Patients with CIS who had ≥2 clinically silent brain lesions on MRI were randomized to interferon beta-1b (early treatment) or placebo (delayed treatment). Patients remained on placebo until conversion to clinically definite MS or for 2 years. All patients were approached to undergo cross-sectional follow-up that included clinical assessment plus MRI and OCT at 11 years. Correlations were assessed with Spearman’s rank coefficients.

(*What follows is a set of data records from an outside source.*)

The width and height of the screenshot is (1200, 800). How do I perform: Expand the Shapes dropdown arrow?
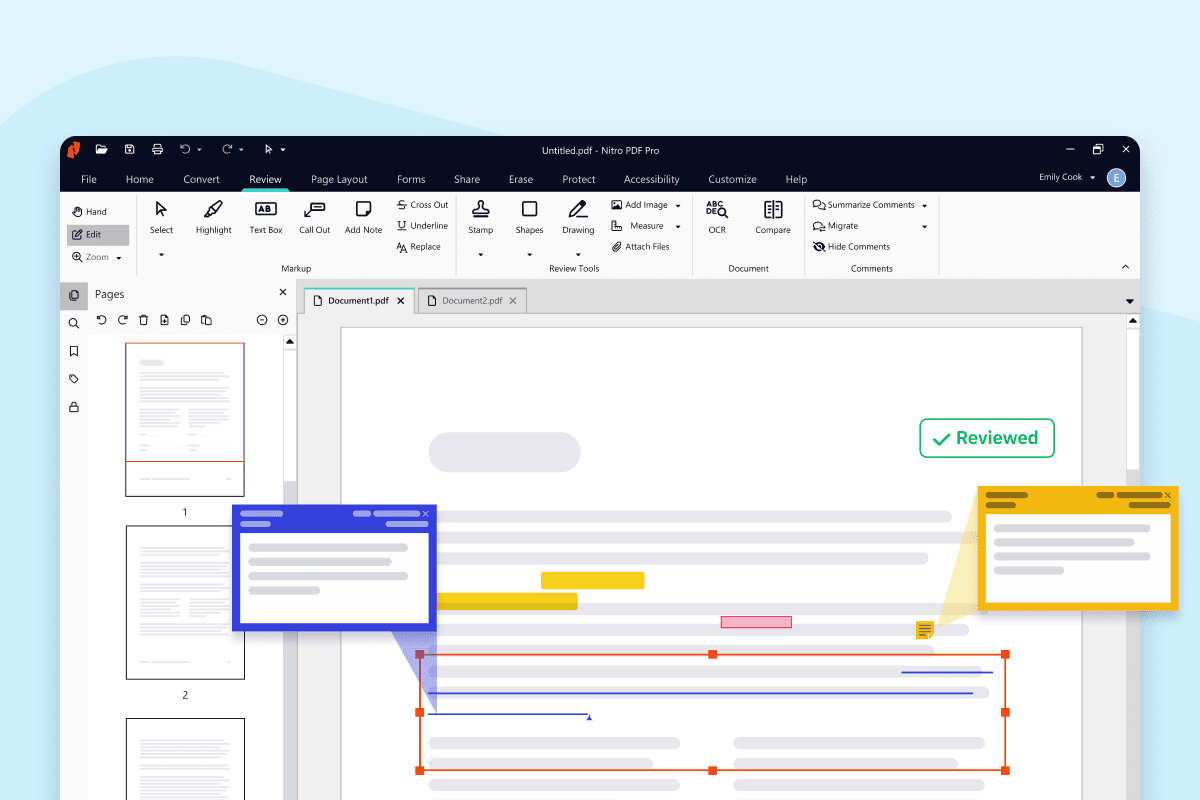click(x=529, y=254)

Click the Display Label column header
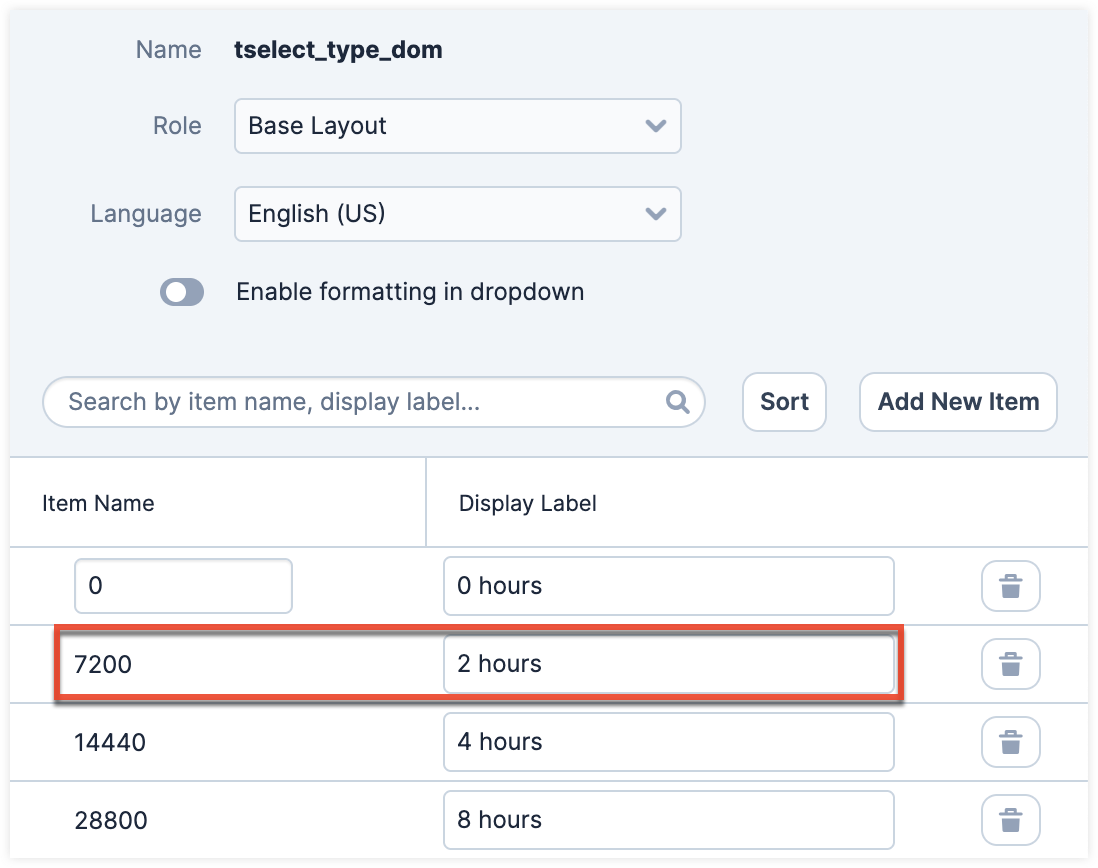[527, 503]
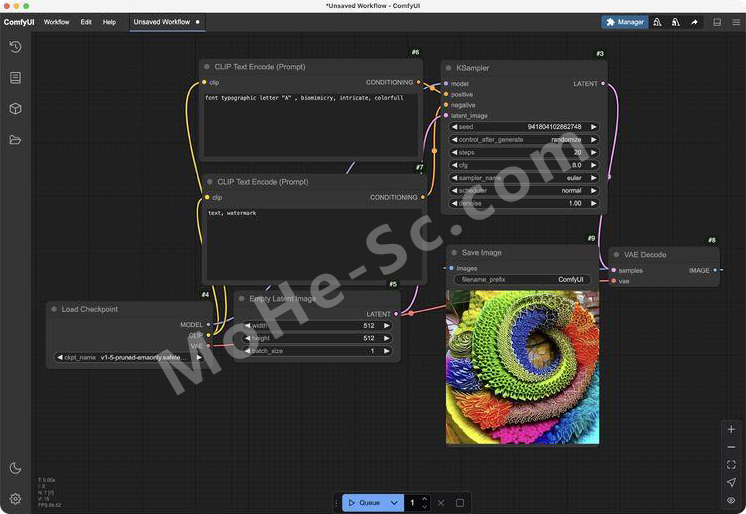Collapse the KSampler node via its dot
746x514 pixels.
point(449,68)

Of the 468 patients originally randomized, 278 (59.4%) participated in BENEFIT 11 (early treatment: 167 patients (63.1%), delayed treatment: 111 patients (57.2%). Year 11 MRI and OCT data were available from 191 (68.7%) and 86 (30.9%) patients, respectively. ARR correlated positively with T1 hypointensity volume (r=0.212, P=.0069) and T2 volume (r=0.216. P=.0058) and negatively with mean upper spinal cord area (MUCCA, r=-0.208, P=.0083), minimum global-retinal nerve fiber layer (G-RNFL) thickness (r=-0.233, P=.0396) and minimum papillomacular bundle-retinal nerve fiber layer (PMB-RNFL) thickness (r=-0.239, P=.0347). EDSS score correlated positively with T1 hypointensity volume (r=0.281, P=.0003) and T2 volume (r=0.244, P=.0018), and negatively with MUCCA (r=-0.194, P=.0137). MSFC correlated negatively with T1 and T2 lesion volume (r=-0.183, P=.0267 and r=-0.213, P=.0094). PASAT correlated positively with minimum G-RNFL thickness (r=0.271, P=.0197). T1 and T2 lesion volume correlated negatively with minimum G-RNFL (r=-0.255, P=.0422 and r=-0.307, P=.0136) and PMB-RNFL (r=-0.340, P=.0059 and r=-0.392, P=.0014). Mental processing speed (sum of the z-scores for PASAT and SDMT adjusted for education status, age, and sex) correlated negatively with number of T1 lesions (r=-0.176, P=.0355).


BENEFIT 11 confirmed the relationship between MRI metrics and long-term clinical outcomes. Results also indicated that patients with more active disease tended to have smaller cervical spinal cord volumes. Cognition (as measured by mental processing speed) was related to lesion number.